Selon l’Observatoire Marocain de la TPME, le nombre des autoentrepreneurs (AE) actifs s’élève à 300.457 en 2021, contre 272.263 en 2020 et 180.273 en 2019, affichant ainsi des progressions annuelles de 10,4% et 66,7% respectivement. Tout le monde s’accorde sur le fait que l’autoentrepreneuriat au Maroc connaît un fort essor depuis la création de ce régime. Cette croissance de l’autoentrepreneuriat s’explique en partie par les efforts de l’État pour encourager et faciliter la création d’entreprises en simplifiant les procédures de création et en offrant des incitatifs fiscaux aux autoentrepreneurs. Il serait aussi intéressant de mettre en place un observatoire dédié qui aiderait à mieux comprendre et encadrer ce régime. L’observatoire sera un dispositif destiné à fournir une représentation techniquement contrôlée et validée du domaine, là où dans certains cas une vision politique ne suffit pas. La demande de mesure d’impact des actions est elle-même une demande de mise en visibilité, d’objectivation du sens de l’action par ses effets. Pour mieux encadrer le soldat autoentrepreneur, nous avons fait 5 propositions au gouvernement. C’était il y a près d’un an, en marge de la conférence de lancement de notre solution digitale à destination de la communauté autoentrepreneur DATI CONNECT. Cela reste encore si ce n’est plus d’actualité.

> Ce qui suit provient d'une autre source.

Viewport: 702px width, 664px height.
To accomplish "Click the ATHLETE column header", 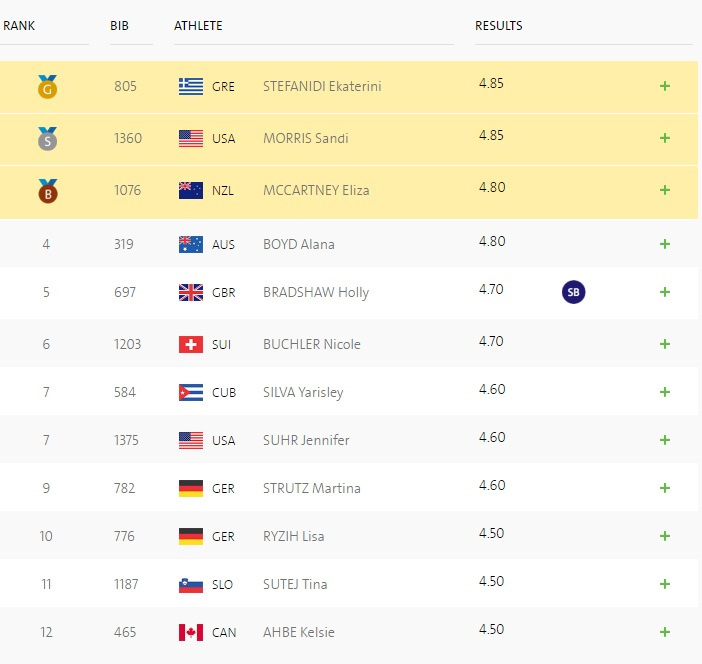I will [x=198, y=25].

1 : Donner à la déclaration de chiffre d’affaires une valeur économique et juridique équivalente dans certains cas à celle d’une feuille de paie.

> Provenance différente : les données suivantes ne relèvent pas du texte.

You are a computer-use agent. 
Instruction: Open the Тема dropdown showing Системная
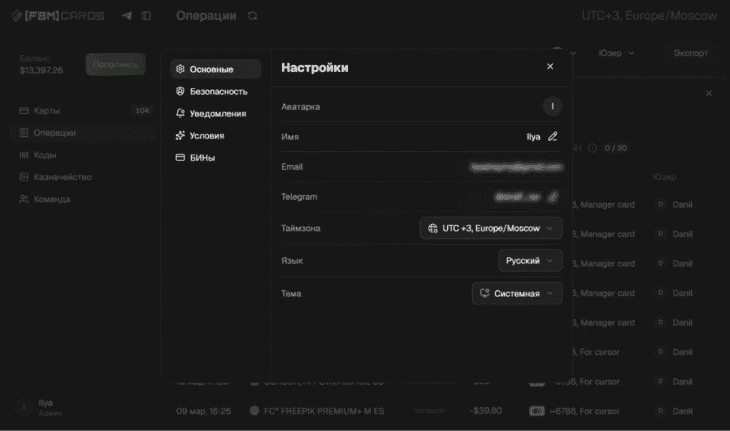point(517,294)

2 : Faciliter la croissance de l’autoentrepreneur vers une entreprise classique.

3 : Permettre des alliances ponctuelles d’indépendants par un dispositif d’association économique.

4 : Créer un Fonds de croissance ciblé sur les besoins des auto entrepreneurs.

5 : Permettre aux bénéficiaires du RAMED de développer un projet d’activité indépendante et de s’y former.

Pour atteindre toute la population potentielle des auto entrepreneurs, il est nécessaire de mettre en place une politique globale, cohérente et adaptée à leurs situations et à leur bénéfice. Cela passe par une stratégie de communication Down Top par l’exemplarité et aussi Top Down pour asseoir le cadre. Cela nécessite aussi l’accélération de l’effectivité du crowdfunding, de l’accélération du déploiement de la solution Dati Connect pour rompre l’isolement et se former et s’informer et accéder au marché; cela passe aussi par l’appui du gouvernement aux missions d’accompagnement des auto entrepreneurs par les associations bénéficiant de financements de l’Etat, des collectivités et des chambres professionnelles.

Avant toute action de réforme du régime sachant que l’année 0 de l’autoentrepreneur est 2022 où les ingrédients ont été enfin mis en place de façon concomitante, à savoir l’accès au marché, le financement alternatif: le crowdfunding et l’accompagnement à travers la mise en place de la couverture sociale. L’autoentrepreneur ne doit pas être «lhaytt Lakssirr», le petit mur, le préserver et le faire connaître grandir en le fortifiant. Accroître l’attractivité de ce régime auprès  du grand nombre sert le nouveau modèle de développement social.